Extrait du « Monde » du 30.06.04 : un collège de ZEP en péril à Orléans

Peut-on sauver le collège Joliot-Curie, "en état de catastrophe scolaire" ?
Les traces de l’agression ont disparu sur la façade, mais elles restent dans les têtes. Au collège Joliot-Curie, à Orléans, classé en zone d’éducation prioritaire (ZEP), situé en bordure du quartier de l’Argonne, réputé sensible, il s’est déroulé, voilà seize mois, un acte de délinquance hors norme. L’établissement a été attaqué à la voiture-bélier, le 4 mars 2003 vers 3 heures du matin. Un geste de "rancœur contre le système éducatif", avait tenté d’expliquer la principale, Odile Masson, qui a quitté depuis l’établissement.

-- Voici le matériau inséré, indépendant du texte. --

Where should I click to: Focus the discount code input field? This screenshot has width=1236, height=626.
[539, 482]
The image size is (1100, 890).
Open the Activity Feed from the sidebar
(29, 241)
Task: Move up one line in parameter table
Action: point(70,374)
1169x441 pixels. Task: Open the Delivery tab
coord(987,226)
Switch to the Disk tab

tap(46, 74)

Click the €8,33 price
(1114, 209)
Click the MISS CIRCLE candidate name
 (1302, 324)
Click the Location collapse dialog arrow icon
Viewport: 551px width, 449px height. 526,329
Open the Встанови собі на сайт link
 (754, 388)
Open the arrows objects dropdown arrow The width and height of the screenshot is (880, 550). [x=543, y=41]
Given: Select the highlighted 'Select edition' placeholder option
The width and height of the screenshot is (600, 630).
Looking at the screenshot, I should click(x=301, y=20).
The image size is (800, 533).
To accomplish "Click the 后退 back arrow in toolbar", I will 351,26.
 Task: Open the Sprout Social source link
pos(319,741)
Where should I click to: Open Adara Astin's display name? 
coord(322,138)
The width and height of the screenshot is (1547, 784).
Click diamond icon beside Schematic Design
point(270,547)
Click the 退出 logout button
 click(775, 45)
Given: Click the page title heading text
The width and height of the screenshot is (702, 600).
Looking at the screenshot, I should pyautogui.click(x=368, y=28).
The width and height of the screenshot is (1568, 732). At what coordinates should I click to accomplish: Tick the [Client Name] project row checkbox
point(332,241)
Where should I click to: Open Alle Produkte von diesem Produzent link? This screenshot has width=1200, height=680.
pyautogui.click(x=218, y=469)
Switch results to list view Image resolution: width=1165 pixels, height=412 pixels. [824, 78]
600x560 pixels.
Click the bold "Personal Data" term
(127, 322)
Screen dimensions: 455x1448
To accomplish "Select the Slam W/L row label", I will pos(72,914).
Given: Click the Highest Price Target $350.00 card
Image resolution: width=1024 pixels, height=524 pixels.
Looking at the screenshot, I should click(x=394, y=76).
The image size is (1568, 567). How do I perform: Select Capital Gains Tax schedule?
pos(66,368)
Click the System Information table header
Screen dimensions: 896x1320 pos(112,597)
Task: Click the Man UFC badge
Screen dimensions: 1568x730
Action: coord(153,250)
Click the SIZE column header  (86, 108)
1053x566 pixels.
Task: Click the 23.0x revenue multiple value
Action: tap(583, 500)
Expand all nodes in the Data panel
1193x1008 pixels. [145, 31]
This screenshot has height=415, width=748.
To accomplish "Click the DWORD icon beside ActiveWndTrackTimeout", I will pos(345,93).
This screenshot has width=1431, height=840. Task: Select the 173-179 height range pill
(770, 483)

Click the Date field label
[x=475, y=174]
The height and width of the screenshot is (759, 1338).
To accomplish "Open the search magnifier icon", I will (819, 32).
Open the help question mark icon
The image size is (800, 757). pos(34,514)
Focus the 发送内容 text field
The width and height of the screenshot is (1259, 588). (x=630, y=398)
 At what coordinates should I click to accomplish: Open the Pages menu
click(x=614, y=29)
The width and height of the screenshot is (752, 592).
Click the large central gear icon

Un acte de vandalisme, resté non élucidé, mais qui traduit la déshérence de ce collège, qui meurt à petit feu depuis plusieurs années. De 1997 à la rentrée 2003, Joliot-Curie est passé de 520 à 320 élèves. En raison de la baisse de la démographie, mais aussi de la multiplication des dérogations à la carte scolaire, qui atteint ici des chiffres record. A la rentrée 2003, les demandes de dérogation se sont élevées à 88. Finalement, 49 demandes ont été accordées. La population fuit l’établissement, déployant d’ingénieuses "stratégies de contournement", selon le syndicat SGEN-CFDT. "Les enfants partent dans le privé. Il n’y a plus de mixité sociale", dénonce Jean-Pierre Gerbal, un parent d’élèves de la FCPE, qui estime le collège en "état de catastrophe scolaire". 80 % des élèves qui restent appartiennent à des familles défavorisées. En dépit du travail des enseignants, le collège bat des records également en matière d’échec scolaire. "A dix minutes à pied du centre-ville, c’est un ghetto scolaire au vu et au su de tous : responsables politiques et de l’éducation nationale", regrette M. Gerbal.
Le conseil général du Loiret a prévu de réhabiliter l’établissement. Les travaux seront achevés au mieux à la rentrée 2007. Pour mettre un terme à une situation d’"apartheid scolaire", un collectif de parents d’élèves et d’enseignants, dont font partie la FCPE et le SGEN-CFDT, propose une solution radicale, qui a été votée au conseil d’administration : la fermeture du collège, la redistribution des élèves dans les autres établissements de la ville, qui ne font pas le plein, afin qu’ils réapprennent la mixité, et la reconstruction totale du collège, en lien avec la rénovation du quartier, qui est programmée par la mairie.
Impossible, répondent les autorités. "Abandonner un quartier et le service public de l’enseignement, c’est inacceptable", répond Gérard Salin, inspecteur d’académie, qui estime que la place manquerait dans les autres collèges d’Orléans. "Il n’y a aucune volonté d’affronter le réel. Pour les responsables, il n’y a qu’un modèle d’école républicaine. Si cela ne va pas, tant pis", rétorque M. Gerbal. A la rentrée 2004, le nombre des demandes de dérogation devrait baisser, fait encore remarquer l’inspecteur. "J’ai eu 41 demandes. Je n’en ai accepté que 12, des cas socialement douloureux. Nous ne sommes pas des brutes", précise M. Salin. "Mais des parents ont dû se censurer et inscrire leurs enfants dans le privé", reconnaît l’inspecteur, qui ne veut pas dramatiser. "Tout n’est pas négatif dans ce collège, ajoute-t-il. Je fais le pari qu’on peut remonter la pente. On va renouveler les équipes enseignantes." Le collectif est moins optimiste. "Pourquoi les parents changeraient-ils leur attitude de défiance, qui est fondée sur du réel et non sur des préjugés ?... Quel responsable local met ses enfants dans un collège ZEP ?", interroge-t-il.